▶ _TEXTE À LIRE_:
========================================================================
XII. On demande encore pourquoi les offices de l’Église commencent à partir de la saison du printemps, époque de la rénovation ou du rappel ? Il paraît qu’ils devraient commencer à la saison d’hiver, époque de la désobéissance de l’homme, parce que la désobéissance a précédé le rappel ou retour à l’obéissance. En outre, le premier livre de théologie, qui est la Genèse, commence par le temps de la déviation ou désobéissance. A cela, certains répondent que l’Église agit ainsi, pour ne pas débuter par l’erreur. Mais, comme certainement le temps de la déviation n’est pas ainsi nommé, dans ce sens que l’Église sorte de sa voie à cette époque, mais parce qu’il nous rappelle l’erreur de nos premiers parents, pour nous inviter à la pénitence ; il résulte de là que cette assertion ne nous paraît pas fondée. La véritable raison, c’est que tout a été renouvelé par la venue du Seigneur, d’après ces paroles de l’Apocalypse : « Voilà que je renouvelle tout. » C’est donc pour honorer l’avénement du Seigneur, que l’Église commence ses offices par le temps du renouvellement. En outre, si elle commençait par la saison d’hiver, n’ayant à la bouche que des paroles de désespoir, l’homme, en l’entendant, pourrait désespérer. C’est donc à juste titre qu’elle commence par le printemps, afin que plus tard, quand nous entendrons ses paroles de désespoir, nous ne désespérions pas, puisque précède la promesse certaine de la vraie délivrance qui a lieu dans l’Avent. Elle commence donc par le temps du renouvellement ou du rappel, temps où déjà elle est en possession de la réalité (puisque le retour est déjà accompli).
========================================================================
▶ _DONNÉES SOURCES_:
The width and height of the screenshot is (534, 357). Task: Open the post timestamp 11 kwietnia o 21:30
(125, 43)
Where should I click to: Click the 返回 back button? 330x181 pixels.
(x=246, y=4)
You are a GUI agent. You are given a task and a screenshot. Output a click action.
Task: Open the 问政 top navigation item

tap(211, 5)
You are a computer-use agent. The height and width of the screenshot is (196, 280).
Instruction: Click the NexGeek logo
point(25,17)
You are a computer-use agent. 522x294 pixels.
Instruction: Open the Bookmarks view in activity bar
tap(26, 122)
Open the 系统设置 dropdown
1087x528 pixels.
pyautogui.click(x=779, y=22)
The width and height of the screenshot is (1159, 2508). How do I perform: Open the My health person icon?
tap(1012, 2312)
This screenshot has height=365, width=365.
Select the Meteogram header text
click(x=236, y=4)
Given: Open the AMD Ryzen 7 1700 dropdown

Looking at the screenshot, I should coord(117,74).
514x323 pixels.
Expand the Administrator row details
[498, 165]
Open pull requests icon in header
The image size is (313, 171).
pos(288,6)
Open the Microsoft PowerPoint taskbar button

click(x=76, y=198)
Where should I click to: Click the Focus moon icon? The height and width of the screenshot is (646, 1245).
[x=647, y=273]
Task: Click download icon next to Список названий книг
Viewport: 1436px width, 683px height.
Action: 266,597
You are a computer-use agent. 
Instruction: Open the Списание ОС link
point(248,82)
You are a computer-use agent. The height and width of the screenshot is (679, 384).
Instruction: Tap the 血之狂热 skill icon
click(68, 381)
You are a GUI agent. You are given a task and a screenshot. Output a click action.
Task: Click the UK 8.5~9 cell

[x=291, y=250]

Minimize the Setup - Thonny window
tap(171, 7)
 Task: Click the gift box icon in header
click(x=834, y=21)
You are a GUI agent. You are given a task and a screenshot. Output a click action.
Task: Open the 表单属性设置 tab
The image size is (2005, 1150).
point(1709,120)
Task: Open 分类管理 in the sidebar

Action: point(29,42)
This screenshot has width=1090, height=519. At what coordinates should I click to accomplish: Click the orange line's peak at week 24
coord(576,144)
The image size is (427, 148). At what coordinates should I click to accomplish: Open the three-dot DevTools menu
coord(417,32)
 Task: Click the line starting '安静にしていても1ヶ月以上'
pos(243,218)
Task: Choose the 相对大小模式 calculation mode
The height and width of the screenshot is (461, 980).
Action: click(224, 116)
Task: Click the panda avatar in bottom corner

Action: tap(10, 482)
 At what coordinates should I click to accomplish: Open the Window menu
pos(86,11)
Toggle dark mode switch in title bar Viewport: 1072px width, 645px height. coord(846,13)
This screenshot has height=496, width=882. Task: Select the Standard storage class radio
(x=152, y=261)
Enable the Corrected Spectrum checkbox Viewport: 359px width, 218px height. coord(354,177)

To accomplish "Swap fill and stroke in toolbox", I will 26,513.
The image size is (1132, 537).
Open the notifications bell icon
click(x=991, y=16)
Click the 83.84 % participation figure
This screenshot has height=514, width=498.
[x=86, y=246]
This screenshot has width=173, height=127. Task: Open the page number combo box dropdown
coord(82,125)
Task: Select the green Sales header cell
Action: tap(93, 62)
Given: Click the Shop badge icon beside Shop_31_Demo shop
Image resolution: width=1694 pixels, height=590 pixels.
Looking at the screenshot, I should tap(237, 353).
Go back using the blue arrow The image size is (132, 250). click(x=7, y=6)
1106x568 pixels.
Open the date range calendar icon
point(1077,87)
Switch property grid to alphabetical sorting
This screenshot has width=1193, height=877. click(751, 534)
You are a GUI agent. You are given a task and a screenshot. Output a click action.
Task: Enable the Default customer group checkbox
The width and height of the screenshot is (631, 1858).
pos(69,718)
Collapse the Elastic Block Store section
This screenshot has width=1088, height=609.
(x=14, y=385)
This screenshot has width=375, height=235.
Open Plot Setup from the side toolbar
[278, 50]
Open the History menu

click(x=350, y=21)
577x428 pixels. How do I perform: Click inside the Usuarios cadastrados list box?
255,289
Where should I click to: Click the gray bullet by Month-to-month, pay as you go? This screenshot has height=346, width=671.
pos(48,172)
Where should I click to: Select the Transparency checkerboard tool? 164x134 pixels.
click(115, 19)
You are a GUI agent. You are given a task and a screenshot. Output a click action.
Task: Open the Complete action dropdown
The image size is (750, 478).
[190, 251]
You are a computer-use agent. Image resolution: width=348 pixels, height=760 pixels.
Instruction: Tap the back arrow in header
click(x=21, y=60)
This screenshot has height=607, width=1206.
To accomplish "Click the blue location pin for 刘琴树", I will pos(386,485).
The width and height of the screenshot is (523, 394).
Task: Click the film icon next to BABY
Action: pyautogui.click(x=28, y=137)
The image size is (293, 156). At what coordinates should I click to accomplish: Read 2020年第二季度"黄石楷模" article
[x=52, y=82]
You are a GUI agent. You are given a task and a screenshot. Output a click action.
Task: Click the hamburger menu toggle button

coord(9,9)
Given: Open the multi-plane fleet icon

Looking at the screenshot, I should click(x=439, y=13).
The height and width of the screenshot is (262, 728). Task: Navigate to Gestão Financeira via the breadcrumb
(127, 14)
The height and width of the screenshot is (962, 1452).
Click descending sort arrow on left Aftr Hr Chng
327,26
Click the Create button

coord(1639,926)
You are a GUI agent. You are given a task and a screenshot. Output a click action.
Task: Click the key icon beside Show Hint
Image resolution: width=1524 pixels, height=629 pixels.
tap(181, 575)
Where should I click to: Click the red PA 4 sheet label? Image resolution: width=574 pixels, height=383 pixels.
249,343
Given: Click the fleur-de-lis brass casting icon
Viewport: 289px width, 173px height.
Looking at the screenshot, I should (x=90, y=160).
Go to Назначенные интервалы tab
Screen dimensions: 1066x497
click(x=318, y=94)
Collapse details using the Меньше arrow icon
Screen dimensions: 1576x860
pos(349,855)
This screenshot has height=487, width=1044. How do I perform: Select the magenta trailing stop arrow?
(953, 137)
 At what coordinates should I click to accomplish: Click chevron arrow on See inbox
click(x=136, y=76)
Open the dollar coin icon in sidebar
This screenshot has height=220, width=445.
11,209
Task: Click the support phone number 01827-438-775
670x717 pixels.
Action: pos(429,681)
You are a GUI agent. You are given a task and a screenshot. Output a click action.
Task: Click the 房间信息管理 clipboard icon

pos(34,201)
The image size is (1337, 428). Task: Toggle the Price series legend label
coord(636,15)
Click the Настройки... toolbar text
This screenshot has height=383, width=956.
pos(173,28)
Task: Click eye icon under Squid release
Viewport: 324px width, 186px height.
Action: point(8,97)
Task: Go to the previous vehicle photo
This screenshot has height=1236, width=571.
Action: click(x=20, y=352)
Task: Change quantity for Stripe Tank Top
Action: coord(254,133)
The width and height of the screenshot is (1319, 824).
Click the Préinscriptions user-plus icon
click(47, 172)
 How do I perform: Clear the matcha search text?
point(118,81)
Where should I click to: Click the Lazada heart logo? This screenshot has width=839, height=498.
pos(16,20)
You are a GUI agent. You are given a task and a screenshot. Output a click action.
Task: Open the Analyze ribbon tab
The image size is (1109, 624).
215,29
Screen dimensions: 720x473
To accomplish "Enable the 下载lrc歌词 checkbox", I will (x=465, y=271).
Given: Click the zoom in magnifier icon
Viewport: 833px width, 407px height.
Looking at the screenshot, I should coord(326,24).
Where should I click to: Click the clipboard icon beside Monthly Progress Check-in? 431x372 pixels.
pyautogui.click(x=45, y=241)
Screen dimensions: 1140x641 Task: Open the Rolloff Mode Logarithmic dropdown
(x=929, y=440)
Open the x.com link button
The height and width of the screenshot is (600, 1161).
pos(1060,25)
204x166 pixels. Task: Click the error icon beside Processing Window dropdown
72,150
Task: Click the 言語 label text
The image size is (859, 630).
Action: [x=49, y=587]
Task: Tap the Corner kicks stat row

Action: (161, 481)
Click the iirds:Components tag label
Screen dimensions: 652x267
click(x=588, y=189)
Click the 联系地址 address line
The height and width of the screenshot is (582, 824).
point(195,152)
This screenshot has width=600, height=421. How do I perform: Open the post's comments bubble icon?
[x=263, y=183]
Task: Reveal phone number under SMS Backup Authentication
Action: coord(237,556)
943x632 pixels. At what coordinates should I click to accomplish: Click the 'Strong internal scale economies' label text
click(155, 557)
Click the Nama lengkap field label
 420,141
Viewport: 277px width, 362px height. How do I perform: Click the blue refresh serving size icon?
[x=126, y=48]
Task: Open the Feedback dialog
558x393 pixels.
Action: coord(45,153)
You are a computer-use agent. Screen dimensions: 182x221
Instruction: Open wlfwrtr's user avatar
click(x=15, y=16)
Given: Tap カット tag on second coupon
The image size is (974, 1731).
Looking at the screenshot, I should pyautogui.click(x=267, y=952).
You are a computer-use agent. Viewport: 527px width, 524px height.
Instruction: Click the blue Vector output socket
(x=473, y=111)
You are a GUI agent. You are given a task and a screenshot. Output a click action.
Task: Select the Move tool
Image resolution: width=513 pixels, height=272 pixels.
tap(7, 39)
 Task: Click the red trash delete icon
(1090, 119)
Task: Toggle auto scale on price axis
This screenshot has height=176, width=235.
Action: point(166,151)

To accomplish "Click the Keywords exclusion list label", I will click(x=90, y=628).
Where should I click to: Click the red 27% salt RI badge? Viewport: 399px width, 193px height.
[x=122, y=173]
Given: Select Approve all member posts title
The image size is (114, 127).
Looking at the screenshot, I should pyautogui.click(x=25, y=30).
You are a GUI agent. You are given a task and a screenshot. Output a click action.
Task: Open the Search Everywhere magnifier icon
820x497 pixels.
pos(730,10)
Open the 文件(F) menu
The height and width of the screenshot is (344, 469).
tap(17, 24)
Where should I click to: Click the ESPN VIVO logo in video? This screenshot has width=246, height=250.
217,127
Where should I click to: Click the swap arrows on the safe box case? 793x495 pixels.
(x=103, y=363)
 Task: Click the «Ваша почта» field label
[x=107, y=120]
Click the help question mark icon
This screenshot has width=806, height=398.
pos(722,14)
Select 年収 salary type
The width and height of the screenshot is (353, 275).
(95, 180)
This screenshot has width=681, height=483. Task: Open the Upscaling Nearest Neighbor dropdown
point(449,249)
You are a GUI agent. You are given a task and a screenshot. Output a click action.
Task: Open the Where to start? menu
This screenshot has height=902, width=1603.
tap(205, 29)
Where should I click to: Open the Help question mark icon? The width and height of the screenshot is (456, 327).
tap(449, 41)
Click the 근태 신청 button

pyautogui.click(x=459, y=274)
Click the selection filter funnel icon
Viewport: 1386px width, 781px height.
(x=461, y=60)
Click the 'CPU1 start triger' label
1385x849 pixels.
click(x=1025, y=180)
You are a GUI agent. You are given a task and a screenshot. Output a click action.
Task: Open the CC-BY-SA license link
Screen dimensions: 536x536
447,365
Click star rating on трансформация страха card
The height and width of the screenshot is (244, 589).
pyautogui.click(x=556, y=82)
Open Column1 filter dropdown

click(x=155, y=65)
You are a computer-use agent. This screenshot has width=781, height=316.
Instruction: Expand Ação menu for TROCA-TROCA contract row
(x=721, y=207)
========================================================================
▶ _CONSIGNES_:
(a) Recopiez à l'identique les lignes des enregistrements, de la ligne contenant "Where should I click to: Click the 返回" à la ligne contenant "point(248,82)", ces deux lignes incluses.
(b) Prolongez le texte sur le début des offices de l'Église au printemps, à la suite de sa dernière phrase.

▶ _RÉPONSES_:
(a)
Where should I click to: Click the 返回 back button? 330x181 pixels.
(x=246, y=4)
You are a GUI agent. You are given a task and a screenshot. Output a click action.
Task: Open the 问政 top navigation item

tap(211, 5)
You are a computer-use agent. The height and width of the screenshot is (196, 280).
Instruction: Click the NexGeek logo
point(25,17)
You are a computer-use agent. 522x294 pixels.
Instruction: Open the Bookmarks view in activity bar
tap(26, 122)
Open the 系统设置 dropdown
1087x528 pixels.
pyautogui.click(x=779, y=22)
The width and height of the screenshot is (1159, 2508). How do I perform: Open the My health person icon?
tap(1012, 2312)
This screenshot has height=365, width=365.
Select the Meteogram header text
click(x=236, y=4)
Given: Open the AMD Ryzen 7 1700 dropdown

Looking at the screenshot, I should coord(117,74).
514x323 pixels.
Expand the Administrator row details
[498, 165]
Open pull requests icon in header
The image size is (313, 171).
pos(288,6)
Open the Microsoft PowerPoint taskbar button

click(x=76, y=198)
Where should I click to: Click the Focus moon icon? The height and width of the screenshot is (646, 1245).
[x=647, y=273]
Task: Click download icon next to Список названий книг
Viewport: 1436px width, 683px height.
Action: 266,597
You are a computer-use agent. 
Instruction: Open the Списание ОС link
point(248,82)

(b)
XIII. Or, quels livres lit-on, et dans quel temps les lit-on : c’est ce que nous allons exposer brièvement. Dans la plupart des églises, depuis l’Avent jusqu’à la Nativité du Seigneur, on lit Isaïe, dont les prophéties se rapportent à la nativité d’une manière d’autant plus frappante, qu’il prophétisa touchant le Christ plus clairement et d’une manière plus précise que les autres prophètes ; cependant on ne le lit point pendant les jeûnes des quatre-temps, parce que cet office a ses leçons particulières. A la fête même de la Nativité, non-seulement on lit et on chante des morceaux tirés d’Isaïe, mais encore des passages touchant les causes de cette solennité, comme on a coutume de faire dans toutes les solennités : ce qui a lieu pour témoigner la grande joie que nous avons reçue d’en haut.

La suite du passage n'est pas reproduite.